KSL Investigates: State Regulator Website ‘Like Early 2000s’ For Access To Information, Lacks Full Discipline Records
EDITOR’S NOTE: After dozens of complaints from viewers about construction defects in Utah, the KSL Investigators launched an in-depth look at the construction industry. This is part of a series on A Building Problem in our state.
LAYTON, Utah — When it comes to remodeling or even building a home, consumers have to do their homework to find a qualified contractor.
One tool touted as a place to check out potential contractors is the Division of Occupational & Professional Licensing or DOPL. The division’s search engine offers consumers the ability to lookup licenses and see if their professional has been disciplined.
But, as the KSL Investigators discovered, it’s not easy to find the information you need.
Put to the Test
Victor and Hannah Sine are expecting their first child and hope to have a home birth. But they said their master bathroom is much too small and want to remodel.
“Everything is just so narrow and tight,” Hannah said.
They know how important it is to do their homework to find a professional for the job.
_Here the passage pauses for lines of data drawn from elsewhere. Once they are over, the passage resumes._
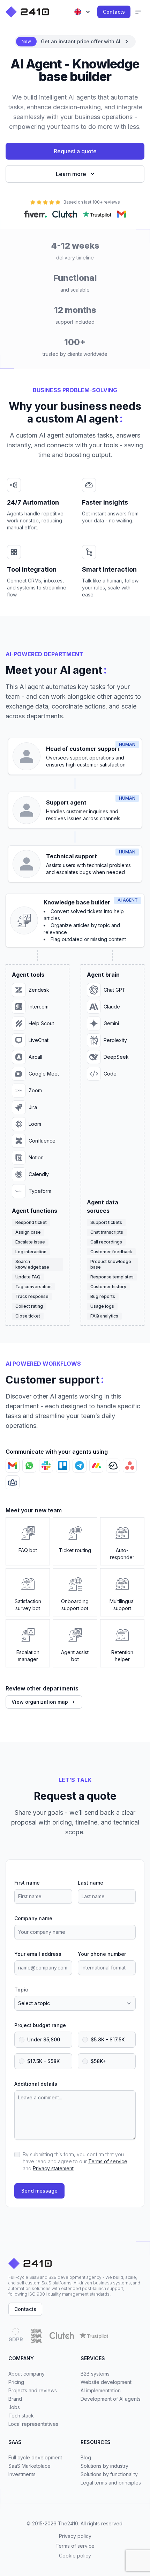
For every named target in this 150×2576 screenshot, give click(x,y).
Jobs (14, 2407)
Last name (90, 1883)
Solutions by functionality (109, 2474)
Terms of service (107, 2161)
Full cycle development (35, 2457)
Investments (22, 2474)
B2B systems (95, 2374)
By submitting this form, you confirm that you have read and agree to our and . (75, 2161)
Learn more (71, 173)
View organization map (40, 1702)
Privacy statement (53, 2168)
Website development (106, 2382)
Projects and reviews (32, 2390)
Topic (21, 1989)
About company (26, 2374)
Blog (86, 2457)
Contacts (114, 12)
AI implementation (101, 2390)
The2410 (68, 2523)
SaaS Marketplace (29, 2466)
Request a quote (75, 151)
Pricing (16, 2382)
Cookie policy (75, 2556)
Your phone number (102, 1954)
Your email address (37, 1954)
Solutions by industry (104, 2466)
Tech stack (21, 2416)
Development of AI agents (111, 2399)
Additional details (35, 2084)
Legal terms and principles (111, 2483)
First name (27, 1883)
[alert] (75, 41)
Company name (33, 1918)
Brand (15, 2399)
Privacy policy (75, 2536)
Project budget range (40, 2025)
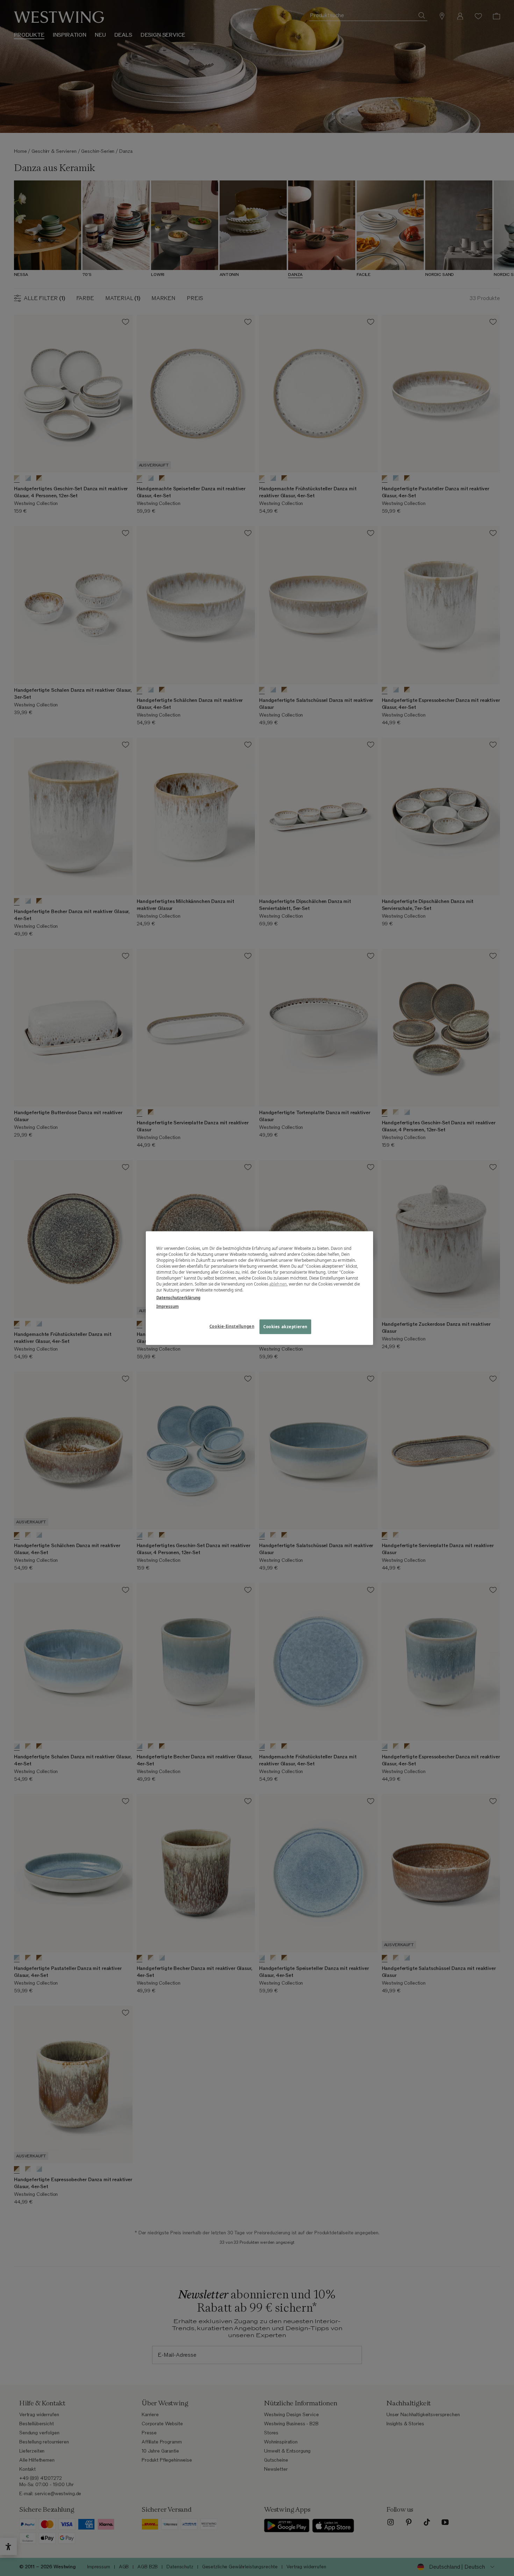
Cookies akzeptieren (285, 1326)
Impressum (167, 1306)
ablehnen (278, 1284)
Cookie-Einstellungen (231, 1326)
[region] (259, 1288)
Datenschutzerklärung (178, 1297)
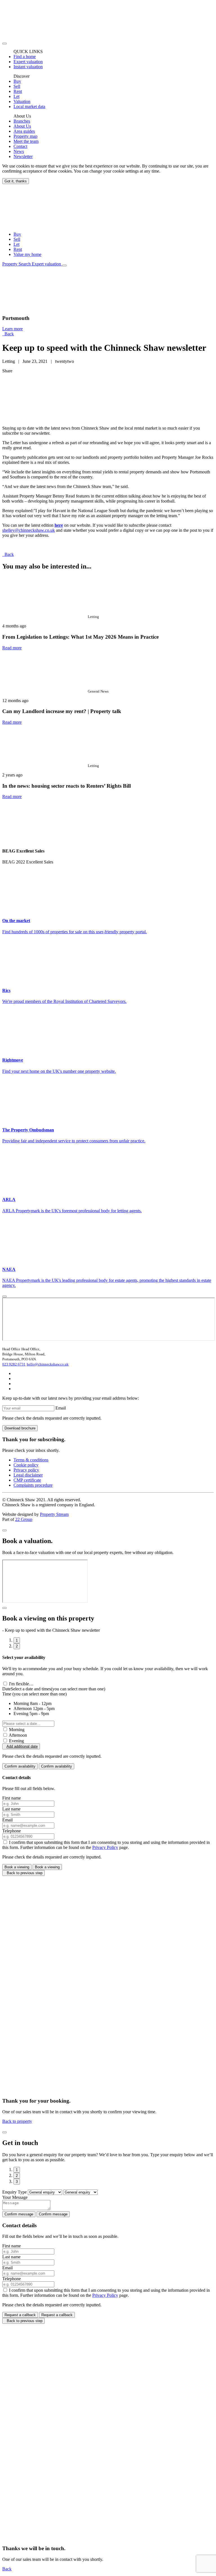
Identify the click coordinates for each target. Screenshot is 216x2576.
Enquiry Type (14, 2192)
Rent (18, 249)
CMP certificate (27, 1480)
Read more (12, 647)
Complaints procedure (33, 1485)
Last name (11, 1809)
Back (8, 333)
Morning (16, 1729)
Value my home (27, 254)
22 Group (23, 1519)
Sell (17, 239)
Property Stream (54, 1514)
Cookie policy (26, 1465)
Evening (16, 1740)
They prioritized online reviews, complaints with the Better Business Bureau and testimonials from former customers.
“[I look for] word of mouth referrals saying they did a great job, we’ve used them for years, and I know that we’ve had no issues with them,” Victor said.
But something Victor had never seen was DOPL’s website. So, armed with a few word-of-mouth referrals, the KSL Investigators had the Sines try and research the contractors through DOPL’s License Lookup.
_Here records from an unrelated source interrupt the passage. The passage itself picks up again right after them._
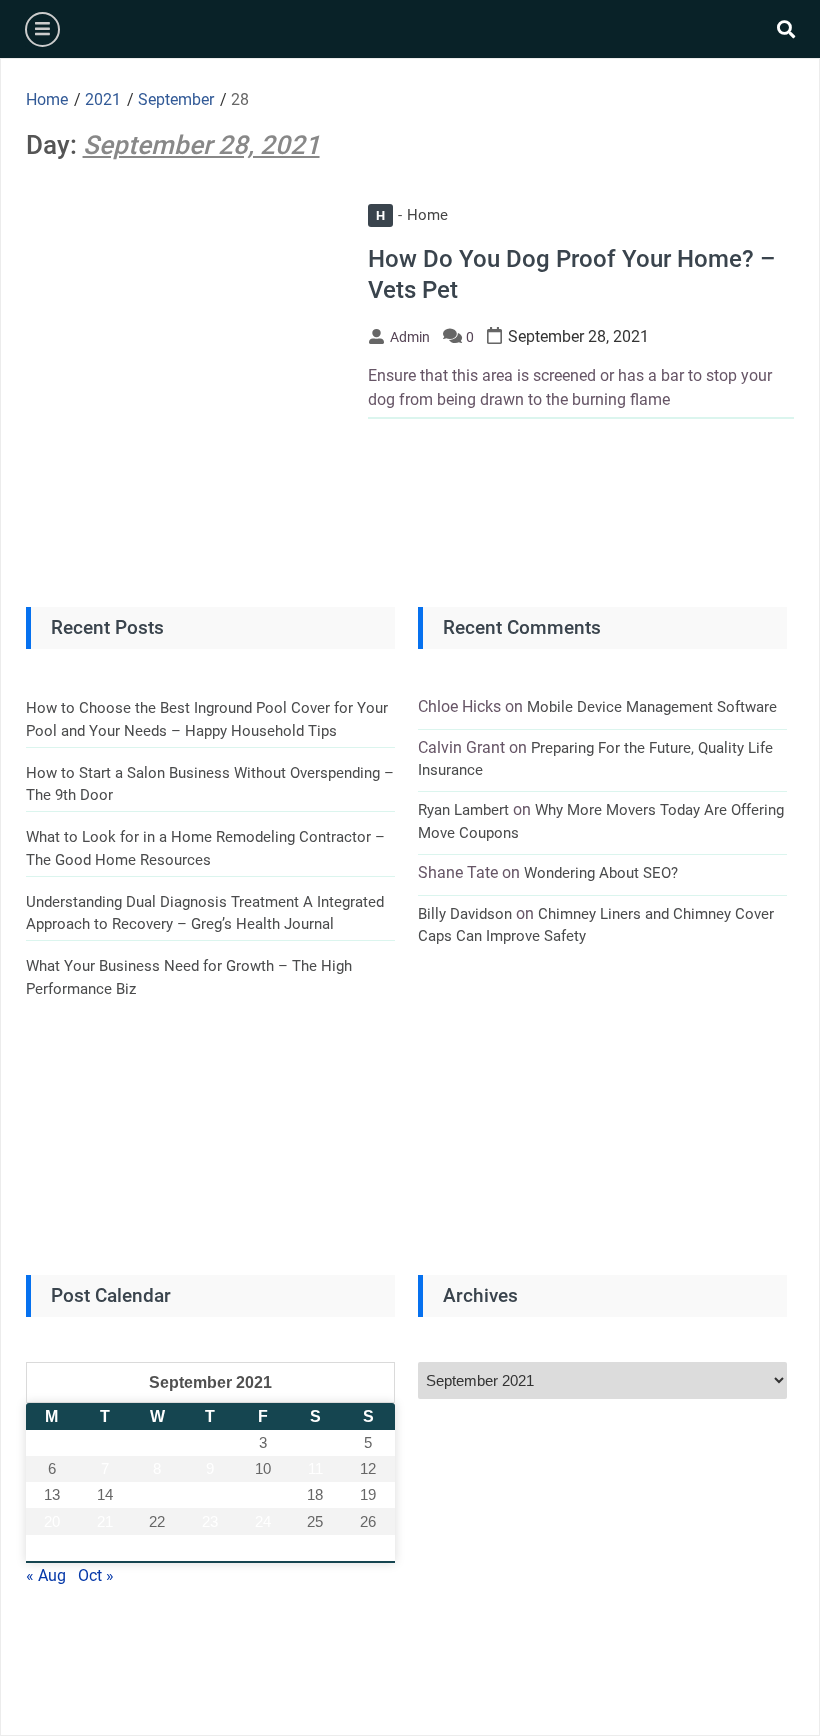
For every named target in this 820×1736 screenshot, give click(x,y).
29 (157, 1547)
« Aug (46, 1575)
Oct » (96, 1575)
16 (210, 1494)
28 (105, 1547)
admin (410, 337)
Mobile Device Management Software (652, 707)
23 (210, 1521)
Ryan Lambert (463, 810)
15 (157, 1494)
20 (52, 1521)
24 (263, 1521)
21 (105, 1521)
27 (52, 1547)
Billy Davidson (465, 914)
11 (315, 1468)
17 (263, 1494)
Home (412, 215)
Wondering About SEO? (601, 873)
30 (210, 1547)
“Nothing’s popping up for them, so I don’t really know how to use my resources to find a contractor. At least through DOPL,” Victor said.
So we had him put in the name of a contractor known to be licensed. But the database still did not turn up any information. As we later found out, that’s because the contractor’s name was registered with a space between two letters in the name.
“It’s like, (the) early 2000s, like 90s, when you had to type in exactly what you’re looking for,” Victor said.
Even Hannah, who is a licensed midwife and familiar with the DOPL website, struggled.
“We still couldn’t find a contractor through the website,” she said.
Discipline Search Comes Up Short
DOPL is also in charge of disciplining contractors when they break state rules. This ranges from citations to referral of criminal charges to the Utah Attorney General. But as the KSL Investigators found, consumers don’t have access to a lot of that information.
Complaints made against license holders are not considered public information under Utah law. Therefore, the public cannot see how many times other customers have filed complaints about a company.
Any citations issued against a license holder are not found on their page. Instead, consumers must sort through PDF files of Monthly Disciplinary Newsletters to see if their professional was cited. The information is not easily searchable.
Searching for the name of your contractor? If they are the qualifier for a company, their name won’t show up in the search results. Instead, you have to search for the company name for their license to appear.
Happen to hire a contractor that’s not licensed? Even if DOPL has cited them for contracting without a license, their name won’t appear in the DOPL database, because they aren’t a license holder.
Looking for a full disciplinary history for a contractor? All administrative actions taken against a company more than 10 years ago and certain actions taken five years ago are not accessible online. Consumers can get access to that information via a public records request.
There are also some huge discrepancies in what DOPL is reporting as discipline versus what shows up in its released records. According to DOPL, it disciplined 676 contractors in 2019, as of the beginning of October. But when the KSL Investigators scoured the Monthly Disciplinary Newsletters, we could only account for 189 contractors. The remaining 487, or 72%, did not appear.
The KSL Investigators took all of this to DOPL for comment. The department did not want to discuss this in an on-camera interview. By email, their spokesperson Jennifer Bolton said they have “requested that the vendor who manages the database… make changes” so citations are searchable and will show up on the license holder’s record.
But what about what Victor described as “the 90s search engine?” DOPL didn’t indicate any updates were forthcoming, only that consumers would need to know how the company spells its name on their license registration.
DOPL officials said consumers can contact them anytime for information about a licensed professional, or they can file a public records request for information through their website.